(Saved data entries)
======
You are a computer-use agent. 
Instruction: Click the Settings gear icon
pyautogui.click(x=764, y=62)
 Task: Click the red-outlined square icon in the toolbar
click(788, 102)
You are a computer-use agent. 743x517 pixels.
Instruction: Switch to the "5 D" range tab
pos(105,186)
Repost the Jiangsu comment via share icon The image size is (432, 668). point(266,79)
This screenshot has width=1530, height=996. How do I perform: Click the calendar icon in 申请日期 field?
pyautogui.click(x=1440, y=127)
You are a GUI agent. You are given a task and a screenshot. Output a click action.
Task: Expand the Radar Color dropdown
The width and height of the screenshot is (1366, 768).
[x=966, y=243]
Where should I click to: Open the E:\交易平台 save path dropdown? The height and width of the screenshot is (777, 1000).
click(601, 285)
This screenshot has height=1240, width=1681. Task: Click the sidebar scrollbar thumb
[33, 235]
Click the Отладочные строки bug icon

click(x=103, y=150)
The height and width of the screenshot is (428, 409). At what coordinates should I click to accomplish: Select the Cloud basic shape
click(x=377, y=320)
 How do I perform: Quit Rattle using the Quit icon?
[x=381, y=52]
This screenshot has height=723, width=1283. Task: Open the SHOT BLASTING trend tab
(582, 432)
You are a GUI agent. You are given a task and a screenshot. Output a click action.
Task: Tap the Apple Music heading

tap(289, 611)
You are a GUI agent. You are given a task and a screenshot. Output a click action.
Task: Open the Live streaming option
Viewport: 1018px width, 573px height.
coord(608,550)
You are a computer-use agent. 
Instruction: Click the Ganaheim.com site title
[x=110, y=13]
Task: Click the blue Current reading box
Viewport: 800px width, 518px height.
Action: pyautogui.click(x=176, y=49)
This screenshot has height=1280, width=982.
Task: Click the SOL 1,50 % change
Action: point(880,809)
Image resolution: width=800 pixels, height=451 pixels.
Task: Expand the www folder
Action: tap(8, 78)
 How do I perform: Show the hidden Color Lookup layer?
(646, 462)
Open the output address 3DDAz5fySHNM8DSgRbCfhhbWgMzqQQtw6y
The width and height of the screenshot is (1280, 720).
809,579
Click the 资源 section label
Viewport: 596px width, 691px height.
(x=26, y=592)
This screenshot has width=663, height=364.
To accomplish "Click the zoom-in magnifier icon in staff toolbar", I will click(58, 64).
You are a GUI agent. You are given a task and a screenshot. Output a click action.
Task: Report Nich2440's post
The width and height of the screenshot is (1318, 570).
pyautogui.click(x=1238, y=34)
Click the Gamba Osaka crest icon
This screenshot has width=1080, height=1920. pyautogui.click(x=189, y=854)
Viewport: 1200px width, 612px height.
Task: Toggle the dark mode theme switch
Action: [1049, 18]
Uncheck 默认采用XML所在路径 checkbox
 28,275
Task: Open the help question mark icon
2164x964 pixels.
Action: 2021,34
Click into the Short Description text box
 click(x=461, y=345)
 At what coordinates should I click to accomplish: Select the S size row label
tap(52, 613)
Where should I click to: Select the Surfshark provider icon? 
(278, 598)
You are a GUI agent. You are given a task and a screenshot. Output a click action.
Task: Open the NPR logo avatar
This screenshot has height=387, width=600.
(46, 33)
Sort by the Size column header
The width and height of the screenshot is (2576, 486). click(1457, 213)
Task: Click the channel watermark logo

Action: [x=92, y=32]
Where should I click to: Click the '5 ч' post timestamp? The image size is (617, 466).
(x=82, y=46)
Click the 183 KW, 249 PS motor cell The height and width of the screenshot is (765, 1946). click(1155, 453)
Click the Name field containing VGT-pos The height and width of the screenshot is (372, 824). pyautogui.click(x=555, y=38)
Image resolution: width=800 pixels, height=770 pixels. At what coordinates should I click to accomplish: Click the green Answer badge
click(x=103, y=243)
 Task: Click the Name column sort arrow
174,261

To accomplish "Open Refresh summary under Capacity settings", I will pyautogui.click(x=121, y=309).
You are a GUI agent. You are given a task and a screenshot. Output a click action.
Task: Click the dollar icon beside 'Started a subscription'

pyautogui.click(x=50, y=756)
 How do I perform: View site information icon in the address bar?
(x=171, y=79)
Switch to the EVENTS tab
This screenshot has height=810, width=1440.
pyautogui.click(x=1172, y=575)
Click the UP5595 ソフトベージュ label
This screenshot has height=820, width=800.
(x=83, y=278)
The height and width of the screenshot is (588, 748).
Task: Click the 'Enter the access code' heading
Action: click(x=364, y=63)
======
* TASK TO COMPLETE *
What is the number of lines in the entries above that contain the word "will"? Answer with that number only.

* PROBLEM SOLUTION *
2